Passage for review section start

# My First Crush !



## Tnuscan (Aug 22, 2016)

On 8/16 brought home 150 lbs. of Noiret, 100 lbs. were crushed and destemmed, 50 pnds. were destemmed and crushed by hand. Brix was at 18.

The 100 lb. batch was raised to 22 Brix, and the 50 lb. batch was raised to 24 Brix. The pH was 3.3 and the TA was 7.5 g/L, must was sulfited and let sit for 24hrs.

8/17 Nutrients were added and RC 212 yeast was pitched.

8/21 Wine was @ 0 brix , then pressed and added to carboys to settle for 24 hrs.

8/22 Wine was racked off of gross lees, nutrient and Viniflora CH35 MLB were added to start MLF. 

Will stir twice weekly until (hopefully) MLF is complete. 

This has been fun, I am excited to be getting next batch of grapes.

Thanks @Boatboy24, @ibglowin, @Johnd, and especially @JohnT for all of the posts that have increased my desire to do this. Wish I had taken pictures, next crush I will.

Next crush will be in a couple of weeks and will be Chambourcin.

Any thoughts or ideas will be appreciated.


----------



## Johnd (Aug 22, 2016)

@tnuscan sounds like you're off to a good start this year! I won't be getting my goods until late October or early November.


----------



## Johny99 (Aug 22, 2016)

Enjoy the excitement. I'm still cleaning and getting ready. Likely will start picking in two weeks or so.


----------



## ceeaton (Aug 23, 2016)

Your pH is pretty close to the Pinot Noir I made this Spring. In hindsight, with the issues I had with my MLF, I might stir it more often, like every other day, as I attribute my laziness of not wanting to sterilize my stirrer to be why my MLF took so long. Once I stirred it regularly, it progressed to almost finished in two weeks.

Can't wait for my Lanza Zin grapes hopefully in about a month. It will be my second all grape batch, need to go find the handy dandy long handled potato masher (aka punch down tool).


----------



## Boatboy24 (Aug 23, 2016)

ceeaton said:


> Your pH is pretty close to the Pinot Noir I made this Spring. In hindsight, with the issues I had with my MLF, I might stir it more often, like every other day, as I attribute my laziness of not wanting to sterilize my stirrer to be why my MLF took so long. Once I stirred it regularly, it progressed to almost finished in two weeks.
> 
> Can't wait for my Lanza Zin grapes hopefully in about a month. It will be my second all grape batch, need to go find the handy dandy long handled potato masher (aka punch down tool).



Lanza Zin, eh? I'll be procuring some of that as well. Along with Cab, Syrah and Petite Sirah.


----------



## JohnT (Aug 23, 2016)

Once crush is over, the really hard part begins.. 

Waiting and patience!

Glad you are having fun. This is what it is all about! 

PICs are always appreciated!

Passage for review section end

● **What you need to do**
1/ List the username of each person who posted in the winemaking thread, in posting order.
2/ Reproduce the winemaking thread's text between "## Johnd (Aug" and "Johny99 (Aug 22, 2016)", inclusive.

Data under study section start

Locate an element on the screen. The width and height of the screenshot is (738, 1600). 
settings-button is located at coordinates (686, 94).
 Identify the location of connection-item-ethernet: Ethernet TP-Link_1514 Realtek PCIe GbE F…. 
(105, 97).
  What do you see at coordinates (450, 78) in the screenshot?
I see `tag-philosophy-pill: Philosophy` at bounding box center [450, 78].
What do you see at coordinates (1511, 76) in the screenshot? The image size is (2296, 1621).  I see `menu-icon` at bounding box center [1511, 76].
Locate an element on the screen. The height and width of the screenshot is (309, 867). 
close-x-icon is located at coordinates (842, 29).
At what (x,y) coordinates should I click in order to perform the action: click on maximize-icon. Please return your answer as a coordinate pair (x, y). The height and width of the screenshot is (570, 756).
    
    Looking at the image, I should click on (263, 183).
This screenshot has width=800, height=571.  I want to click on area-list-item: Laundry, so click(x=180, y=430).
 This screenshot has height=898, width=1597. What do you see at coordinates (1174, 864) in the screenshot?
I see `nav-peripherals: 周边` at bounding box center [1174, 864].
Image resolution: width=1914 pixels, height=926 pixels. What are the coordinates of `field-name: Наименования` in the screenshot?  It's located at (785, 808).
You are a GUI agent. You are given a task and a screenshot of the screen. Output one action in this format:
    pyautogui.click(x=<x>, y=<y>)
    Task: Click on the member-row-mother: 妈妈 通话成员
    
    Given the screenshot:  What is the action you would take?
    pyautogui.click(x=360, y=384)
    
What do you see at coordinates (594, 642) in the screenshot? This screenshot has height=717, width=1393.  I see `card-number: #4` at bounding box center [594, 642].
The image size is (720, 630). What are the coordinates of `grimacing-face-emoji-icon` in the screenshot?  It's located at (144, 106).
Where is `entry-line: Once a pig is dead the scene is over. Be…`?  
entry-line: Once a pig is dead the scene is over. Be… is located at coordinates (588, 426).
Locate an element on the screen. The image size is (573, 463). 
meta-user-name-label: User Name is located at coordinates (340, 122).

Data under study section end

● **Solved problems**
1/ Tnuscan, Johnd, Johny99, ceeaton, Boatboy24, JohnT

2/
## Johnd (Aug 22, 2016)

@tnuscan sounds like you're off to a good start this year! I won't be getting my goods until late October or early November.


----------



## Johny99 (Aug 22, 2016)